Ada beberapa sebab mengapa pelanggaran terhadap ketentuan berita berimbang itu masih selalu ditemui. Diantaranya : Pertama, kurangnya pemahaman UU No.40 tahun 1999 tentang Pers dan Kode Etik Jurnalistik (KEJ) sehingga belum dimaknai dan belum diimplementasikan dalam memproduksi suatu karya jurnalistik. Masih perlu adanya peningkatan sumberdaya manusia perusahaan pers seperti disebutkan dalam Peraturan Dewan Pers Nomor 4/Peraturan-DP/III/2008 tentang Standar Perusahaan Pers, angka 12 : perusahaan pers memberikan pendidikan dan atau pelatihan kepada wartawan dan karyawannya untuk meningkatkan profesionalisme.

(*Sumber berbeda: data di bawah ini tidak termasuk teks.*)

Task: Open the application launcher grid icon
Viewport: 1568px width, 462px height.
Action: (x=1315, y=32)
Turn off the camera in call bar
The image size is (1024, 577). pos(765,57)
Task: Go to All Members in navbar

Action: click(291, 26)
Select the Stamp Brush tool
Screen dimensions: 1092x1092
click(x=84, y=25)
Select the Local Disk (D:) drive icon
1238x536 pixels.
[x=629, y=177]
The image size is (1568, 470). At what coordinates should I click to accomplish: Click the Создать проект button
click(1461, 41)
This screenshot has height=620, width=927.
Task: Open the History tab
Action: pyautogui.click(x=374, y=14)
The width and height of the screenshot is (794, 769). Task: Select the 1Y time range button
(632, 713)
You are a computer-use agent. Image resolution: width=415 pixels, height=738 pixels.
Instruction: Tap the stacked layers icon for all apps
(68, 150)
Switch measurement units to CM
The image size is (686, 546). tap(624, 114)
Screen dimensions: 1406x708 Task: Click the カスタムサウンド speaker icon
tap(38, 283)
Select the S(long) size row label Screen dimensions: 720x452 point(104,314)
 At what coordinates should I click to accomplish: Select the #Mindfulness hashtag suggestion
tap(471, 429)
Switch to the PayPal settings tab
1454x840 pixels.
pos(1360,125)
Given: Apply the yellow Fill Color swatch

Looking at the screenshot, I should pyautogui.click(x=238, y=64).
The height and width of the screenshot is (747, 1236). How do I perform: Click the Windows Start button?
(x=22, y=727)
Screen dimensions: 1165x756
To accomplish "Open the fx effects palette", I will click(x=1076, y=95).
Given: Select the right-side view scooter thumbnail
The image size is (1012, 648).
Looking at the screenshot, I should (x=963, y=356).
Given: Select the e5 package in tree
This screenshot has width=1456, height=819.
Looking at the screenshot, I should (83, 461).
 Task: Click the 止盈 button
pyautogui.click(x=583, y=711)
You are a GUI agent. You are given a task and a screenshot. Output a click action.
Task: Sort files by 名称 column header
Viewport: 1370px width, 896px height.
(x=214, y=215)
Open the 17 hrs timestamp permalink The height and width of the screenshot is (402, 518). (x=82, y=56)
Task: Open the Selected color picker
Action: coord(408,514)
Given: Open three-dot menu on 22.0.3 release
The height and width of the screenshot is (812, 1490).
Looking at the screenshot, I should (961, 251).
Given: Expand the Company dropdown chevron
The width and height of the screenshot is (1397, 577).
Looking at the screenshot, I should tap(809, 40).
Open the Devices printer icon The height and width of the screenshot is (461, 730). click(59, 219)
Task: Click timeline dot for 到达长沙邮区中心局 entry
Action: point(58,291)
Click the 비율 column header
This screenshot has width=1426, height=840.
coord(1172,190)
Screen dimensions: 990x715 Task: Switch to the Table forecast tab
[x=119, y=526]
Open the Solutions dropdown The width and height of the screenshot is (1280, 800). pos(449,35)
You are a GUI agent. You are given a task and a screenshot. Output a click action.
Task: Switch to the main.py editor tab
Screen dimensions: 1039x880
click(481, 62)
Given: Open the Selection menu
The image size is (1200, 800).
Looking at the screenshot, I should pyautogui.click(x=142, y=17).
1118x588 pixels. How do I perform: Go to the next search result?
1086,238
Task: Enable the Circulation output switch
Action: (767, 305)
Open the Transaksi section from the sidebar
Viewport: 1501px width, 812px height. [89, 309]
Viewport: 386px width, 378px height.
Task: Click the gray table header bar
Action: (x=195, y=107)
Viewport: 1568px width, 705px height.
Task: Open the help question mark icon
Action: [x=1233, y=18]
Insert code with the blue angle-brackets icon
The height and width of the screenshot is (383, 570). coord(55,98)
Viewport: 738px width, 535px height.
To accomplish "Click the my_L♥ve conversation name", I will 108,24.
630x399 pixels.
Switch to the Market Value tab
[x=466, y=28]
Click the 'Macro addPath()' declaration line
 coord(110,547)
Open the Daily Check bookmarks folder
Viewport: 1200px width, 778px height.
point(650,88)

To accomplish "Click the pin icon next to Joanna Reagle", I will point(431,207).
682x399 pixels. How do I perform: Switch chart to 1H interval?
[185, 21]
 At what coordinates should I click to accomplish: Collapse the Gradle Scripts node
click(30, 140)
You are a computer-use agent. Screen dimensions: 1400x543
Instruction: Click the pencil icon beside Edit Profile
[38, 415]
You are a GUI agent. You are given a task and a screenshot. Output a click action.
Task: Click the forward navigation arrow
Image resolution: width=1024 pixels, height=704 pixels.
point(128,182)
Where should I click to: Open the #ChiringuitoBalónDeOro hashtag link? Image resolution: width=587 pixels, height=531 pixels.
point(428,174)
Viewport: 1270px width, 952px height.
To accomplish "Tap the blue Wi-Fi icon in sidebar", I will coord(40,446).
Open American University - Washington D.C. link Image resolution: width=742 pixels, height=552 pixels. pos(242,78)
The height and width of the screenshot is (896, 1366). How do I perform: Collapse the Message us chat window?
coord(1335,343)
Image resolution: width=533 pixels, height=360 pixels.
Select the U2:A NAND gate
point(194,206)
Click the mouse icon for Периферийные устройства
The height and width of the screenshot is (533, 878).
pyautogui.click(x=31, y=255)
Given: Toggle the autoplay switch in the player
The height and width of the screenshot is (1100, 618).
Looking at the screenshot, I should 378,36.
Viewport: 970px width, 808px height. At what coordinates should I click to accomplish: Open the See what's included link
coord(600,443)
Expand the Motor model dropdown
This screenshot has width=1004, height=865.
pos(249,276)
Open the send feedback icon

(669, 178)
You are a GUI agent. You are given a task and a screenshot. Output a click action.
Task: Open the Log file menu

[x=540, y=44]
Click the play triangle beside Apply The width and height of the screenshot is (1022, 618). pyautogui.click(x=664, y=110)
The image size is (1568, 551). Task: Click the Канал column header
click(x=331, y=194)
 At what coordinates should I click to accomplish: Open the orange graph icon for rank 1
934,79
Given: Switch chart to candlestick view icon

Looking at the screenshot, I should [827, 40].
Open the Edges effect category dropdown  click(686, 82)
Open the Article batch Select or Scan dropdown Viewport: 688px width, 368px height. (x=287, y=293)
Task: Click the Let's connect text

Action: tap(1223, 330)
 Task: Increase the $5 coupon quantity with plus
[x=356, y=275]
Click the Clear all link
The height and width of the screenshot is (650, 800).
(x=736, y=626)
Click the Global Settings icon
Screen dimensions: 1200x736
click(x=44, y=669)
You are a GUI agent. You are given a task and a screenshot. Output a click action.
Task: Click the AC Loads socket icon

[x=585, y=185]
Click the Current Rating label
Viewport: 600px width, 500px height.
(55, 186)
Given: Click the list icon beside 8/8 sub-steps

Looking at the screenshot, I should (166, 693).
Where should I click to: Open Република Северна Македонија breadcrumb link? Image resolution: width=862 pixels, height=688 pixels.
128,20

Kedua, di era global atau era pasar bebas ditandai liberalisasi nampaknya diikuti perkembangan pers yang ikutan mengglobal telah menjadikan perusahaan berorientasikan pada profit. Untuk merebut/meraih khalayak sebayak-banyaknya maka tidak menutup kemungkinan setiap berita dikemas dan dibingkai (di-frame) sedemikian rupa tanpa memperhatikan unsur keberimbangan suatu berita. Hanya cenderung berfokus pada asumsi. Semakin banyak meraih khalayak berarti semakin banyak iklan masuk, dan ini diharapkan mendatangkan profit tentunya.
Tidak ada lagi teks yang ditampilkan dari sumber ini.